Сырые початки пеку на костре

И – горькие, черные – ем я…

ПучИт меня ночью. А ночь в октябре

Окутана тягостной темью,

Опутана ночь перестуком колес.

Пропитана запахом пота и слез.

Дрожит от рессорного стона…

А где-то чахоточный, злой паровоз

Устало волОчит вагоны… ..

Бабинкино

Так называлось большое, нелепо разбросанное по степи переселенческое украинское село, куда нас направили из Елани. На той маленькой станции эшелон простоял почти весь день, пока не сработала районная неповоротливая машина местной бюрократии.
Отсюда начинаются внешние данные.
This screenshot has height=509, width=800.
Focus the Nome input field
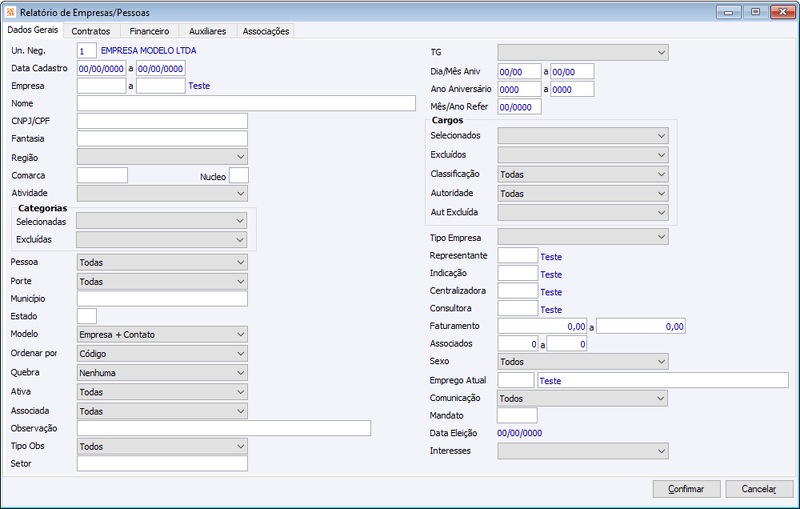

К вечеру явились за нами подводы, и, перегрузив свои узлы из вагонов в телеги и фуры, мы тронулись в путь – в разные села района.
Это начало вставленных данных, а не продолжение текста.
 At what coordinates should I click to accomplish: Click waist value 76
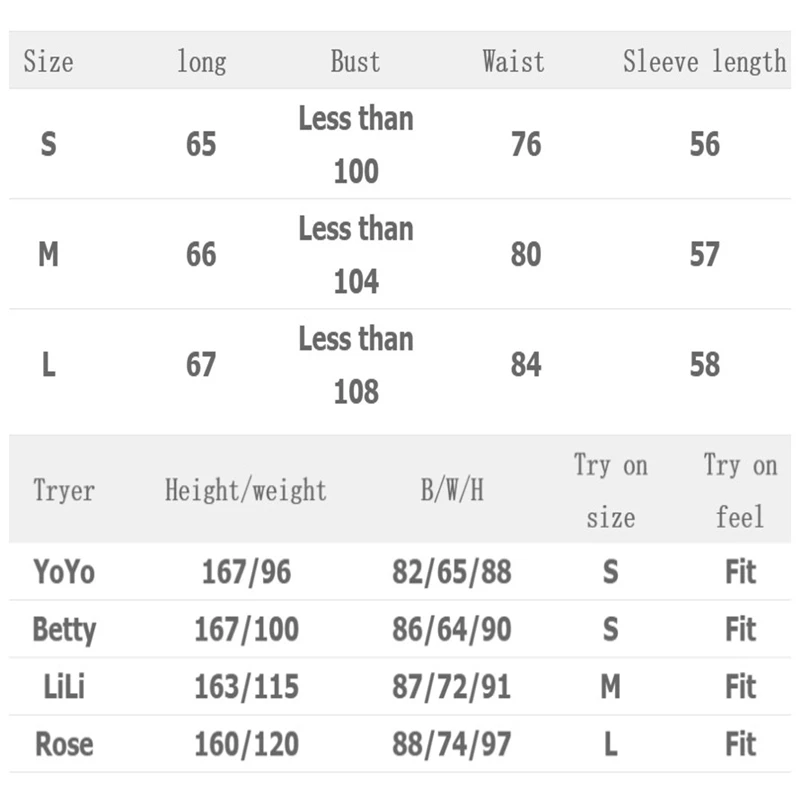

Под темным, усеянным звездами небом, в глубокой крестьянской телеге, влекомой парой равнодушных волов по грязной осенней дороге, ехал наш "вагон" несколько часов, пока не прибыли в какое-то село (это и было Бабинкино). Здесь скоротали ночь в доме сельсовета, а утром всех развели, развезли "по хатах".

Поделюсь одним наблюдением, сделанным на основе многих впечатлений: переселенческие села – русские на Украине, украинские в России – имеют одну общую черту: неприкаянность. Объяснить причину не берусь: ведь переселенцами были деды-прадеды сегодняшних аборигенов, казалось бы, в течение двух-трех поколений пора бы и привыкнуть, обосноваться… И все-таки домА и хозяйство пришлого населения, как правило, отличаются от жилищ и усадеб коренного – то шаткостью строений, то неухоженностью садов-огородов, то еще чем-то неуловимым: может быть, отсутствием стабильности, надежности, обжитости…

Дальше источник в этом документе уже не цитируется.